Unfortunately, the WRC isn’t the only political office into which Bucknell pours money. The university also has an Office of Lesbian, Gay, Bisexual and Transgender Awareness. In February, the LBGT office used Valentine’s Day to promote “National Freedom to Marry Week.” The office handed out t-shirts and buttons and sent an e-mail to all students asking them “to show their support in a very visible way [...] regarding marriage rights.”
In other words, the university was asking students to take a specific political stance in support of gay marriage. Clearly, the university stepped over the line of appropriate action; this wasn’t a case of one professor or administrator speaking his or her opinion at a rally, this was an official arm of the university—staffed by paid university employees—asking students to support gay marriage “in a very visible way.”
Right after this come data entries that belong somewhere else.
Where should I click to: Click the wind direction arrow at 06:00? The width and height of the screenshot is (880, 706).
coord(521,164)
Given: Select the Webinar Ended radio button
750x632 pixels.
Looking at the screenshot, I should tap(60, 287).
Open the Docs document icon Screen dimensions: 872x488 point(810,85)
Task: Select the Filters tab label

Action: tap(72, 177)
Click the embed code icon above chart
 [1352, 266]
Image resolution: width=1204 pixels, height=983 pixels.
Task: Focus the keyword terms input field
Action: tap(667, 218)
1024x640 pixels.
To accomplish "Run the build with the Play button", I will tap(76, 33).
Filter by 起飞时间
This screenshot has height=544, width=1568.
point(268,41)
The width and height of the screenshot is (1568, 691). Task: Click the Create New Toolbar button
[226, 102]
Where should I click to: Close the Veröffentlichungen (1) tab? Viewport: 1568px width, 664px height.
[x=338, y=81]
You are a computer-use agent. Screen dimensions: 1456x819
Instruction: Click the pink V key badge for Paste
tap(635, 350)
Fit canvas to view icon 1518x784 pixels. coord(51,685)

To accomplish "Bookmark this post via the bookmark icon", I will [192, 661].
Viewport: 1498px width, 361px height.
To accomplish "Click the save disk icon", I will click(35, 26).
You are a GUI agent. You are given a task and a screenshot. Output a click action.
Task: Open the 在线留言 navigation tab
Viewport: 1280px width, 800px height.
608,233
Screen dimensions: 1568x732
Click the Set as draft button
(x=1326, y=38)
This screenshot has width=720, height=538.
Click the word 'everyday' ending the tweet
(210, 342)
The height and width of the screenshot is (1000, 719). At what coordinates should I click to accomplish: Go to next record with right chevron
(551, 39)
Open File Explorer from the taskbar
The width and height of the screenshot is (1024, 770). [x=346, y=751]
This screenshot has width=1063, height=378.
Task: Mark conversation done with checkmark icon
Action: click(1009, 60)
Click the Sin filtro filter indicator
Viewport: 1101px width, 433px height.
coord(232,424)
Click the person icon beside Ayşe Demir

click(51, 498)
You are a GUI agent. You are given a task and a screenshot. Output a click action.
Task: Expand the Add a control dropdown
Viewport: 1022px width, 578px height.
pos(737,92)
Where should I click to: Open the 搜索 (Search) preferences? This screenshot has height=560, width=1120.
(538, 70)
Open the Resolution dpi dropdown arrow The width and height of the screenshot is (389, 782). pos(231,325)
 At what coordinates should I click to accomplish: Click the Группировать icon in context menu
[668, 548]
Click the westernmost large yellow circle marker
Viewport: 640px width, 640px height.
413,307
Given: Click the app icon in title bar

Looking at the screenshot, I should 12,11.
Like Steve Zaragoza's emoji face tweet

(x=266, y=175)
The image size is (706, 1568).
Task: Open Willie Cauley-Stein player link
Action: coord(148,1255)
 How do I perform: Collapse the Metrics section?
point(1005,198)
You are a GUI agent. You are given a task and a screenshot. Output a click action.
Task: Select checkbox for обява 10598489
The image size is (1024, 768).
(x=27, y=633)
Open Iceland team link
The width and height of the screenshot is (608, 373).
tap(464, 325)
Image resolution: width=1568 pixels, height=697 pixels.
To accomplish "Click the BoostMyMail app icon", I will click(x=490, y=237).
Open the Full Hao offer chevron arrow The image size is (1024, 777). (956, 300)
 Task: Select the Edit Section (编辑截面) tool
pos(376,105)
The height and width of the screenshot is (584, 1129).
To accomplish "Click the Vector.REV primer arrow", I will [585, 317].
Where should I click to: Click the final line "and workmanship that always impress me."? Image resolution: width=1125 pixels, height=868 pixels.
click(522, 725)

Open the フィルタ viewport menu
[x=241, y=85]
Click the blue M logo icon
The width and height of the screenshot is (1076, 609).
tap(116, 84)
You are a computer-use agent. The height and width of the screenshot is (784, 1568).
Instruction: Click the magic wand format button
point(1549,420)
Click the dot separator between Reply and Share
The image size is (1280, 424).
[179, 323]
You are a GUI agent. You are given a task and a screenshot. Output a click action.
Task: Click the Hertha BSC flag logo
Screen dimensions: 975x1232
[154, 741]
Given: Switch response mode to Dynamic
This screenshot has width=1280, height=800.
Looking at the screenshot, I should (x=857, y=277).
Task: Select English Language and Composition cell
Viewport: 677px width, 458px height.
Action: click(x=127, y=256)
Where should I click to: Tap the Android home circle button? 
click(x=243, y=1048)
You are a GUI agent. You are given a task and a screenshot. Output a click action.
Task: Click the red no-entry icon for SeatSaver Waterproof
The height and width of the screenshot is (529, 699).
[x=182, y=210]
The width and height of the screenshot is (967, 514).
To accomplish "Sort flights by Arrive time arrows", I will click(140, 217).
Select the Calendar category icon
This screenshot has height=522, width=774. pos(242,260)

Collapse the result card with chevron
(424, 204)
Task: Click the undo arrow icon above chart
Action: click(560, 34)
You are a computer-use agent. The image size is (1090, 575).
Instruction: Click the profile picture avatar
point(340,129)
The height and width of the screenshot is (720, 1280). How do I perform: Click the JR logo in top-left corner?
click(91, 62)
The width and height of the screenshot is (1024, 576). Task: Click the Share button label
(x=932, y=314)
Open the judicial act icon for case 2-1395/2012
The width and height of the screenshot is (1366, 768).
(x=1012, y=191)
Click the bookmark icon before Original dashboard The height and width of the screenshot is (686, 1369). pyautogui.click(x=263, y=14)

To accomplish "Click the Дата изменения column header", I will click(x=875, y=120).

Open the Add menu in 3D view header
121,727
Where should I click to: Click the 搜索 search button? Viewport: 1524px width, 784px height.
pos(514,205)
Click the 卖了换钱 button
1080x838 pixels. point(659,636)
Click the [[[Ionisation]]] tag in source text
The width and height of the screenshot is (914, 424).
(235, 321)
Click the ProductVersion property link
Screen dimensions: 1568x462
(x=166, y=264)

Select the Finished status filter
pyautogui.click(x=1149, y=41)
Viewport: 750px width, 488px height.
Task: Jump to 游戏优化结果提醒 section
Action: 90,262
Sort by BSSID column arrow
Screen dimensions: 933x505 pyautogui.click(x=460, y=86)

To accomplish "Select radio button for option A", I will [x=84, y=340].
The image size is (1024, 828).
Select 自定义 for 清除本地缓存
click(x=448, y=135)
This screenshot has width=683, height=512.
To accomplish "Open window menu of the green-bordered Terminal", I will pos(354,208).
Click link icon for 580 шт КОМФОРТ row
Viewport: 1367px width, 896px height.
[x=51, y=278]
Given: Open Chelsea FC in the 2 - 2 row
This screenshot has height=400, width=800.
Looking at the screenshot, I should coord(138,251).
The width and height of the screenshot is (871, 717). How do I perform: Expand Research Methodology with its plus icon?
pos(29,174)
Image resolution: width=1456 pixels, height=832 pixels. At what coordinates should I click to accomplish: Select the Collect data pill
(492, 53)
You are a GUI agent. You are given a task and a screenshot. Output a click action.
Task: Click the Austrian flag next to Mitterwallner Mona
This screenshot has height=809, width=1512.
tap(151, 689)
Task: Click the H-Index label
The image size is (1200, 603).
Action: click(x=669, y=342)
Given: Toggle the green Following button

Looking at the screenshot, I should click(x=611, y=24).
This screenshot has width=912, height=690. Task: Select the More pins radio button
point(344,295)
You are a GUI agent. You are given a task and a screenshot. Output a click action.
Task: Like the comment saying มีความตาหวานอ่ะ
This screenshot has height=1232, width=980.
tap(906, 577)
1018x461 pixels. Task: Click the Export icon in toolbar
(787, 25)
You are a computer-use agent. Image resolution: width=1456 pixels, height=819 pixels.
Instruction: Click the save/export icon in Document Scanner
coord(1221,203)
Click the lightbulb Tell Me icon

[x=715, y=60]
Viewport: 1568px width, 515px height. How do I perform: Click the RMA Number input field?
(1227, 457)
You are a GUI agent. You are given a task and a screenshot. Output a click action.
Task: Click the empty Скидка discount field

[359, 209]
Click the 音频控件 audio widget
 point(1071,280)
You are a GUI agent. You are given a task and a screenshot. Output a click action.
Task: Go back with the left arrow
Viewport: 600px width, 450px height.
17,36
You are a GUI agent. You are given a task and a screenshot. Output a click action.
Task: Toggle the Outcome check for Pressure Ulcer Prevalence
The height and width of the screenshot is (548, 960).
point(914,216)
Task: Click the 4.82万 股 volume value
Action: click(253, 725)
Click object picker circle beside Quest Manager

Now, you don’t have to oppose gay marriage to oppose what Bucknell is doing here. I personally believe that gay couples should be afforded the same legal rights as straight couples, but the question must be asked: should the university be spending precious resources to further a controversial political agenda opposed by many students, parents and alumni? And since when did such politicking become part of the university’s mission? Alumni might consider these questions next time the phone rings with an eager Bucknell undergrad seeking contributions.
When asked about the appropriateness of politicking by university offices, Charlie Pollock, Bucknell’s Vice President of Student Affairs, responded that “university funds sometimes help expose students to prominent holders of opposing viewpoints” by inviting speakers to campus. Still, while it is nice that the university “sometimes” gives a platform to other viewpoints, the occasional speaker is still a far cry from having a staffed office—essentially a permanent fixture on campus—routinely putting out political messages that bear the official stamp of the university.
Next fall, a year at Bucknell will cost nearly $40,000, which puts it well out of the range of many deserving students. Some of this money finances political offices like the Women’s Resource Center and the Office of Lesbian, Gay, Bisexual and Transgender Awareness. Precisely how much money is needed to pay for such offices is not known, because the university has refused repeated requests to release the details. It might take the tuition of five, ten, maybe fifteen students each year just to keep these political offices afloat. I can understand why the university is keeping quiet about how much it costs to operate these offices; the answer is probably scandalous.
So where does our money go? It is a question we should never stop asking. Not just at Bucknell, but at every school that pushes its political views on students.